Mr. Chamberlain, speaking for the Opposition, took no objection to the spirit and principles of the Chancellor's speech, but regretted that the proposals had not been made at the outset of the war, and that revenue was confined to so few fruitful channels. But he made no opposition to the general proposals, and was sure that every income-tax payer would bear his share.
We append a table (taken from _The Times_) showing "the Budget in brief."
£ New Estimate of Revenue 195,796,000 New Estimate of Expenditure 535,867,000 ----------- Deficiency 339,571,000 Deficiency made up of-- Loss of Revenue due to War 11,128,000 War Expenditure 328,443,000 Deficiency met by-- New Taxation 15,500,000 Suspension of Sinking Fund 2,750,000 From Existing Loans 91,000,000 From New Loan 230,321,000
THE NEW TAXES.
Income-tax and supertax doubled and charged on one-third of the current year's income. 17_s._ 3_d._ on barrel of beer, equal to 1/2_d._ on a half-pint. 3_d._ per lb. on tea, making the tax 8_d._
INCOME TAX.
On earned incomes 1_s._ (instead of 9_d._) for rest of current year and 1_s._ 6_d._ for 1915-16.
On unearned incomes 1_s._ 8_d._ (instead of 1_s._ 3_d._) for rest of 1914-15 and 2_s._ 6_d._ for 1915-16.
YIELD OF NEW TAXATION.
------------------------------------------------------------- |Rest of Year| | | 1914-15. | 1915-16 | ---------------------------------|------------|--------------| | | | | £ | £ | Income-tax | 11,000,000 | 38,750,000 | Supertax | 1,500,000 | 6,000,000 | Beer Duty | 2,500,000 | 17,600,000 | Tea | 950,000 | 3,200,000 | ---------------------------------|------------|--------------| | | | | 15,950,000 | 65,550,000 | Less concessions on Licence Duty | 450,000 | 500,000 | |------------|------------- | | 15,500,000 | 65,050,000 | -------------------------------------------------------------
The sacrifices demanded by the Budget were patriotically accepted by the nation, but concessions were made in regard to the income tax, supertax, and the beer tax. In the debate (Nov. 19) the Attorney-General explained that payers of income tax would be allowed, as they had been before 1907, to take into account their actual income for the year, and supertax payers would pay on the year's income instead of the three years' average, provided that in both cases their income had been reduced owing solely to the war; Mr. Henderson (Lab.) thought that the tea duty should have been increased by 2_d._ only, and that the only fair way to treat the working classes was by a graduated wage tax--a proposition which the Chancellor of the Exchequer accepted in principle, but declared to be impracticable at that time. Objections made to the increase of the beer tax were met (Nov. 24) by the concession of a rebate of 2_s._ per barrel up to March 31, 1916, and 1_s._ from that date to March 31, 1917, to enable the trade to adapt itself. The tax was calculated, it was explained, by gravity, not by bulk, and the publican would gain most on the lighter beers. The concession, however, was regarded by Mr. A. Chamberlain and others as inadequate. A concession in respect of income tax was made also to members of the Army and Navy and Red Cross ambulance workers, allowing them to pay on actual instead of on average income.

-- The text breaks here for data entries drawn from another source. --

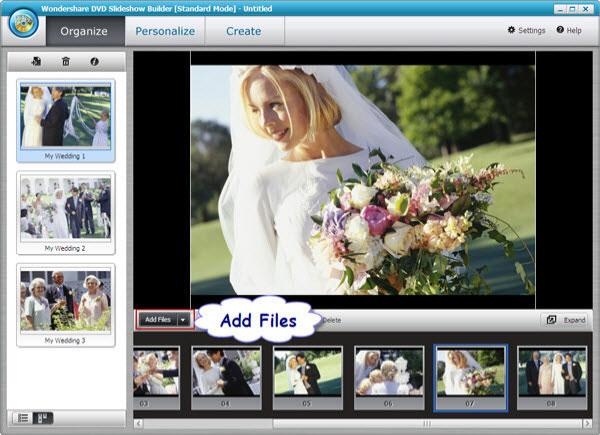
Task: Click the add album icon in left panel
Action: [37, 62]
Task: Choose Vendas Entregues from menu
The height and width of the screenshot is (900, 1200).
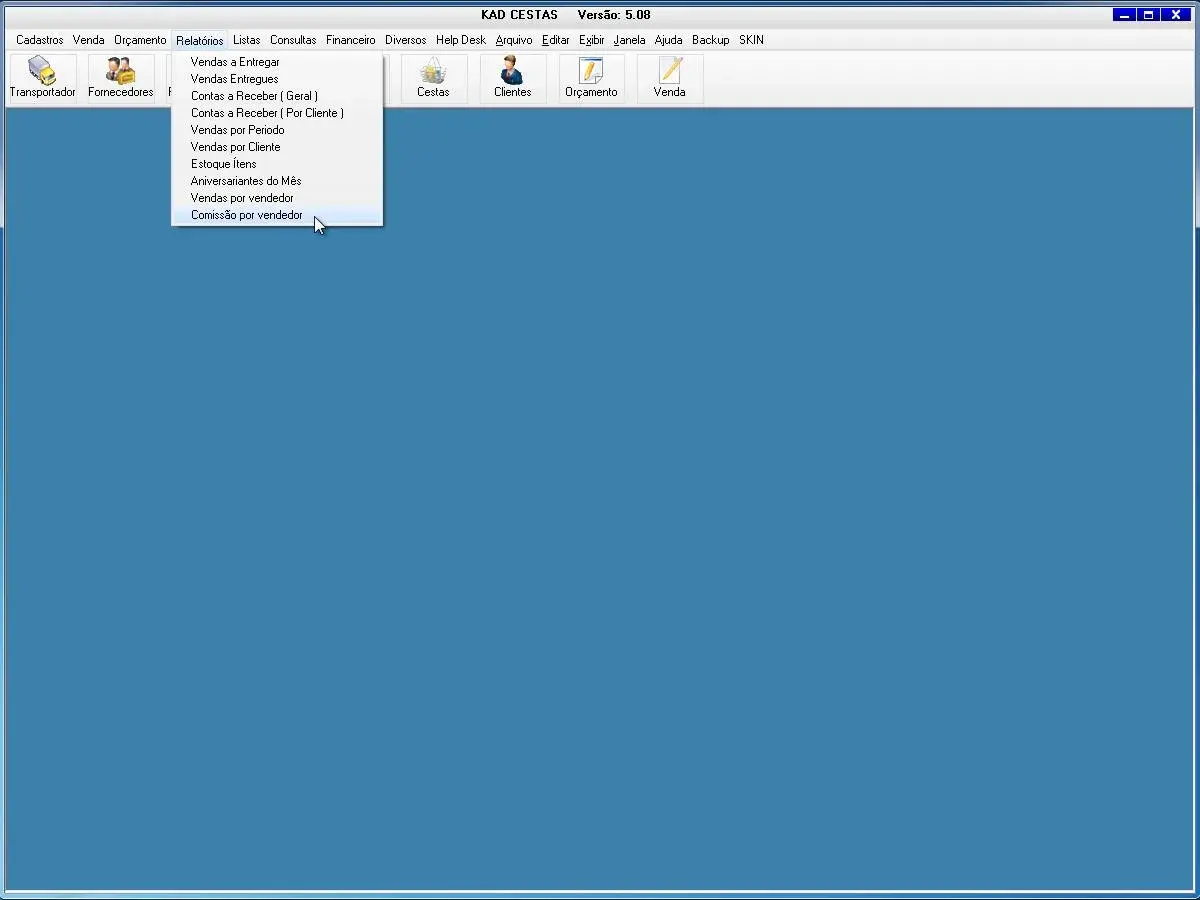Action: (x=234, y=79)
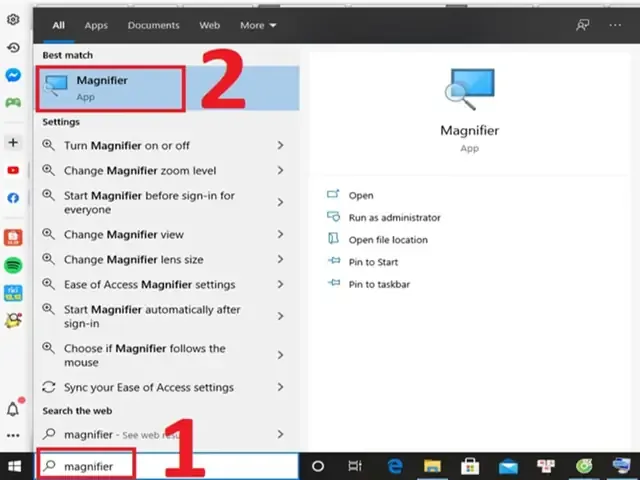Click Pin to taskbar option
640x480 pixels.
379,284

The debates on the following days require little notice. A Committee of the Commons was appointed (Nov. 18) to deal with pensions and allowances to wounded soldiers, and to children and dependants of those killed in the war; and the Reports of Supply and the debates on the Consolidated Fund Bill provided opportunities for raising various questions connected with the war. It may be mentioned that Mr. Wedgwood (L.), who appeared in the House in uniform, asked the Government (Nov. 23) to direct the civil population what they were to do in the event of a German raid, improbable though such a contingency might be. He urged that every one ought to fight the Germans if they came. The Under-Secretary for War, however, replied that emergency committees to deal with the subject were being formed, but for the present it was undesirable to make public any instructions. [Such instructions were, however, issued privately to local authorities, parish clergy, and other prominent persons in certain districts.] We may mention also an emphatic protest by the Opposition leader against the restrictive interpretation put by the Solicitor-General on the powers of the Press Bureau (p. 233); as the result, the Government two days later agreed to qualify considerably the clause in the Defence of the Realm Bill giving them powers "to prevent the spread of reports likely to cause disaffection or alarm," and the Solicitor-General also qualified his previous utterance.

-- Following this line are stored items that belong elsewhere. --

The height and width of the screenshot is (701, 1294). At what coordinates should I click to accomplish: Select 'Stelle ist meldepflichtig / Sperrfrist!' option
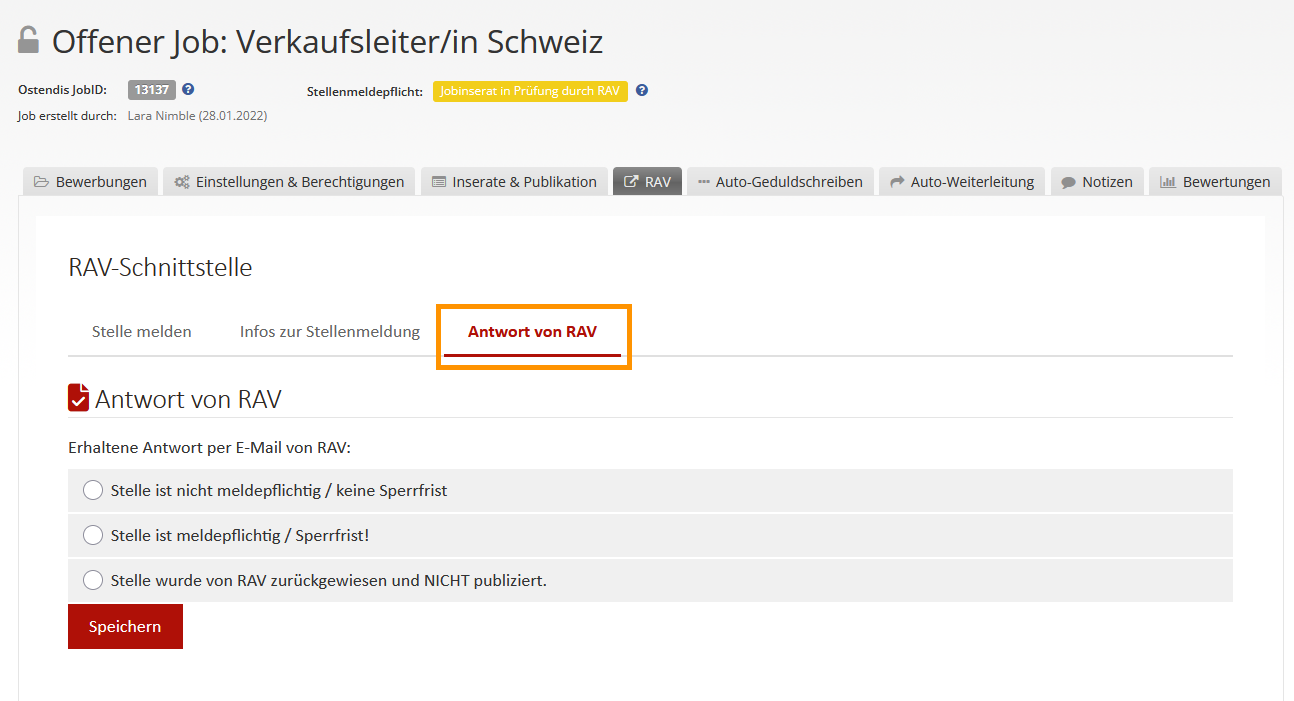click(93, 535)
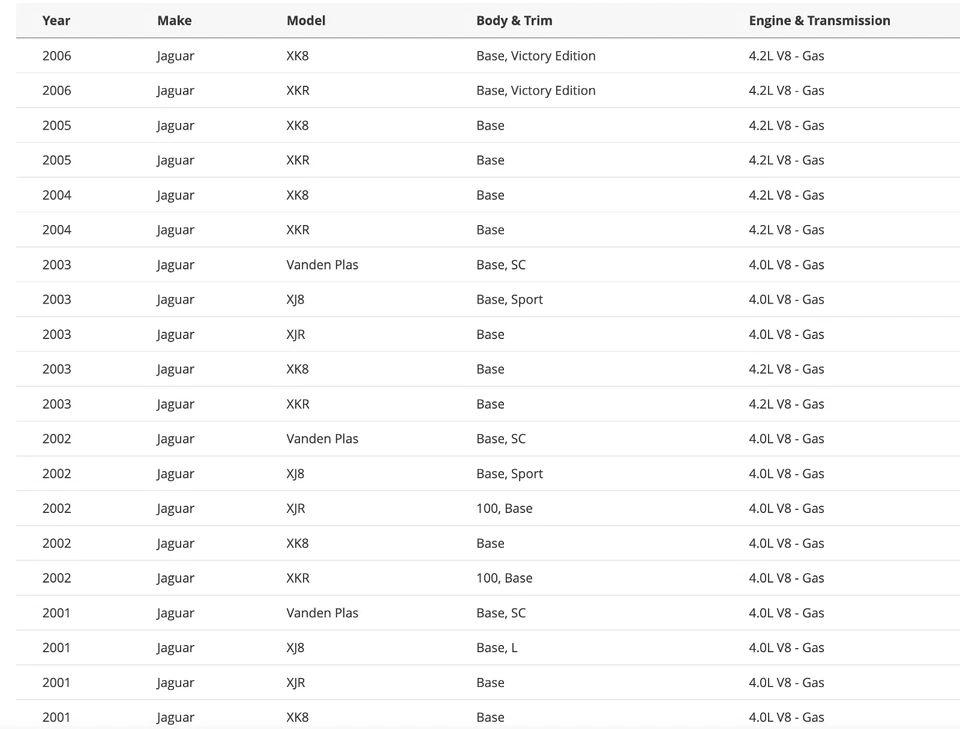The image size is (960, 729).
Task: Select the 2003 Vanden Plas model cell
Action: coord(322,265)
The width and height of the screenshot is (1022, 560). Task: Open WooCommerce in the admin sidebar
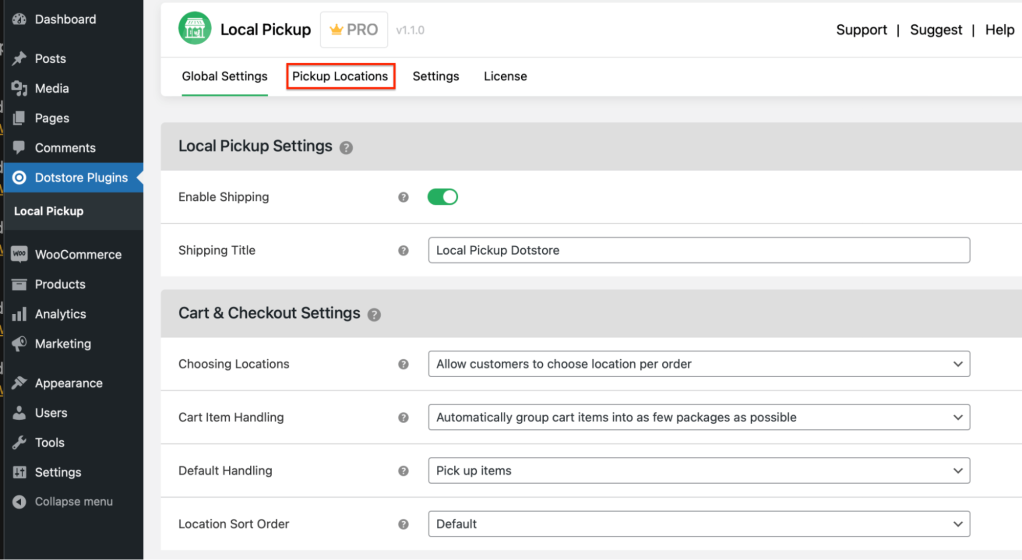78,255
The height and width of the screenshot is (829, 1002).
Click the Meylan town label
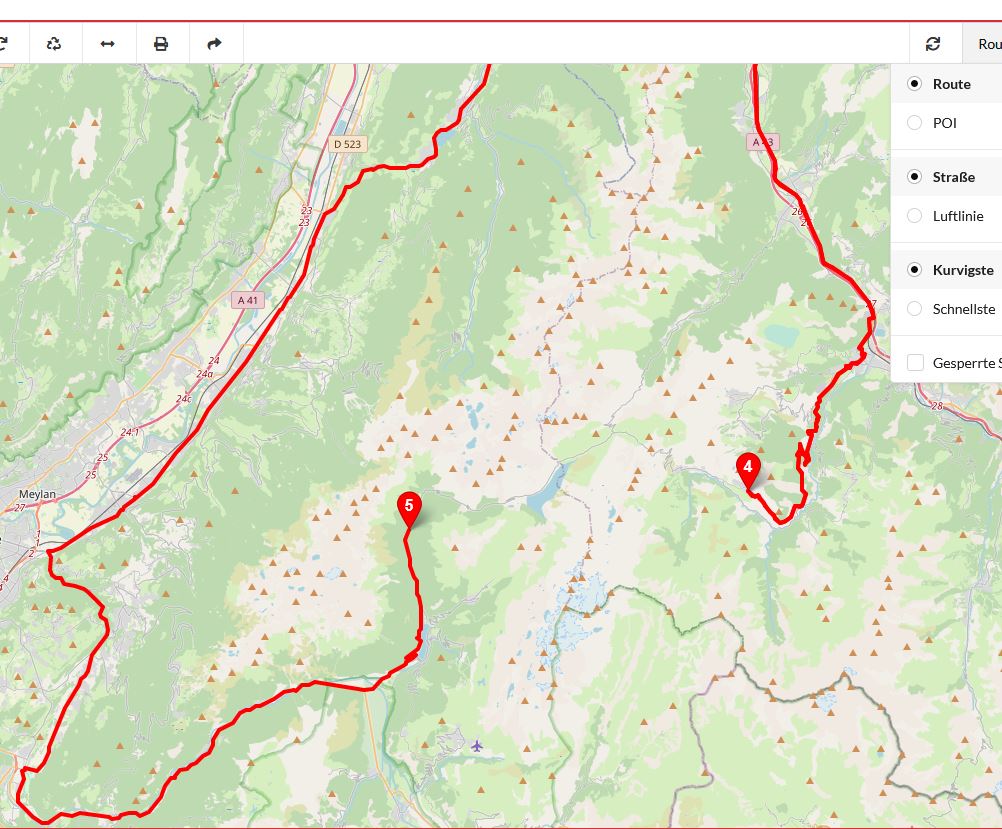[37, 494]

On November 25 the House was informed through the medium of the Under-Secretary for India, that Colombia and Ecuador had failed to observe an attitude of strict neutrality. Colombia, in spite of representations from the British _charge d'affaires_, had allowed the wireless station at Cartagena to continue working with its German staff, nominally under censorship, really under German influence; and German steamers in Colombian ports, though their wireless installations had ostensibly been dismantled, had continued to use them with the attachment of a muffler. As to Ecuador, its Foreign Minister had informed the British and French representatives at Quito on October 4 that German warships had used the Galapagos Islands as a naval base, and the Ecuadorean Government had not complied with the request of the British and French legations to prevent the use of the wireless station at Guayaquil as an intelligence centre for belligerents. The Government had therefore decided to appeal, in conjunction with that of France, to the good offices of the United States Government. [This was a notable recognition of the Monroe doctrine, but both the offending States were likely, from their recent history, to be specially resentful of American interference.]

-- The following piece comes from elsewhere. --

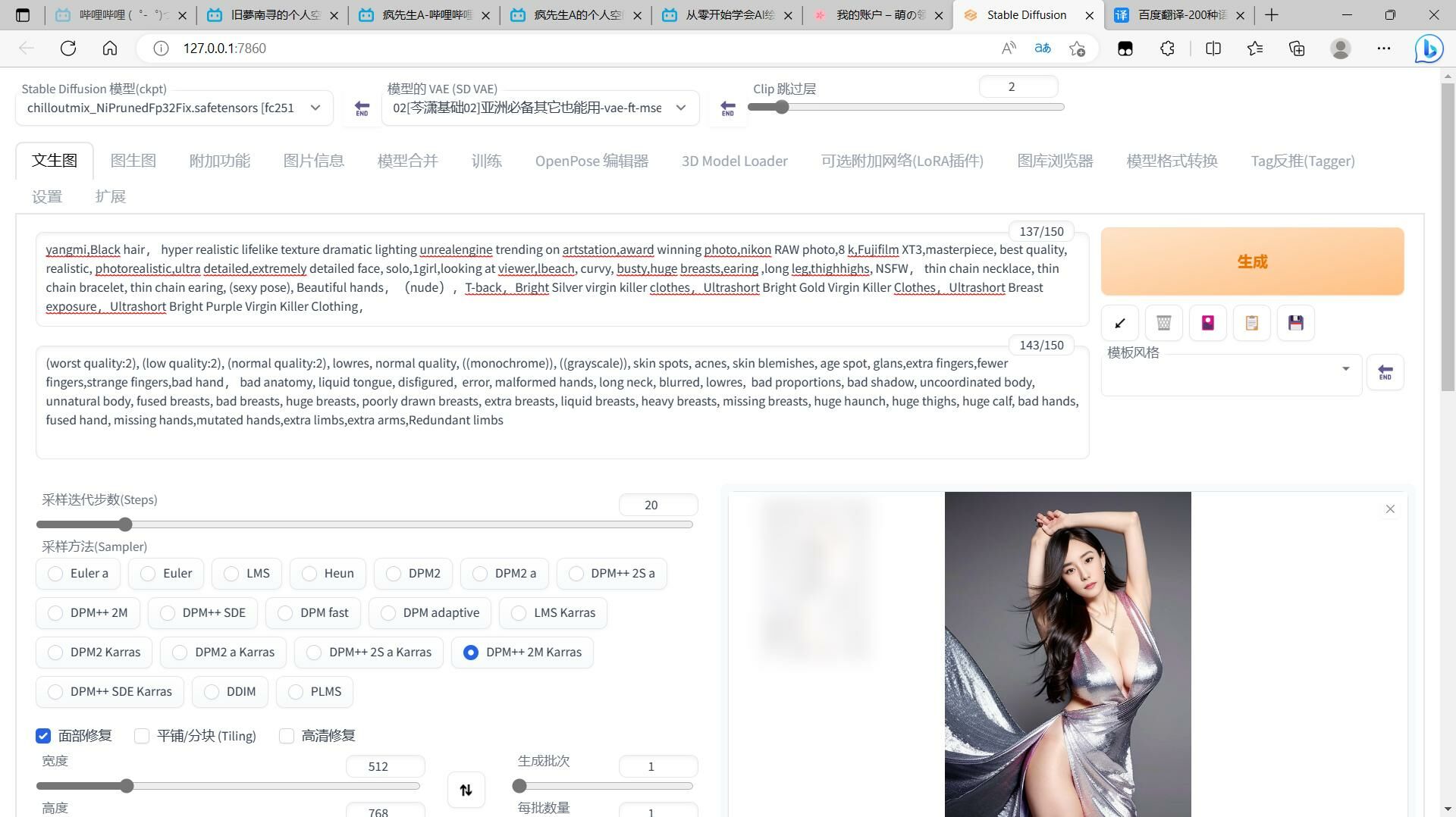
Task: Open the 模板风格 style dropdown
Action: pyautogui.click(x=1231, y=370)
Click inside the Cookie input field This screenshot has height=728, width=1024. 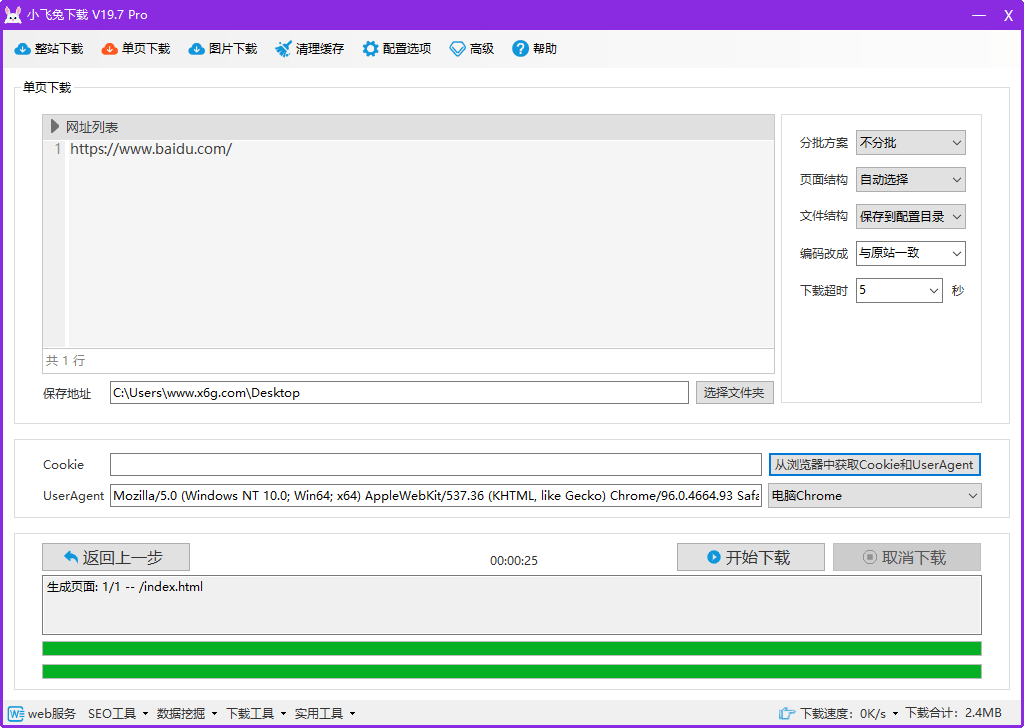point(435,464)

The day following (Nov. 26) was marked by a grave naval disaster. The battleship _Bulwark_, lying off Sheerness, blew up at 7.35 A.M., probably through an internal magazine explosion, and only fourteen men were saved out of a crew exceeding 750. No reason was discovered for supposing that the disaster was not due to accident, but its precise cause was not ascertainable. In announcing the disaster to the House, the First Lord said that the mere loss of the ship did not sensibly affect the military position, and expressed, on behalf of the House, its sorrow and its sympathy with the relatives and friends of the victims.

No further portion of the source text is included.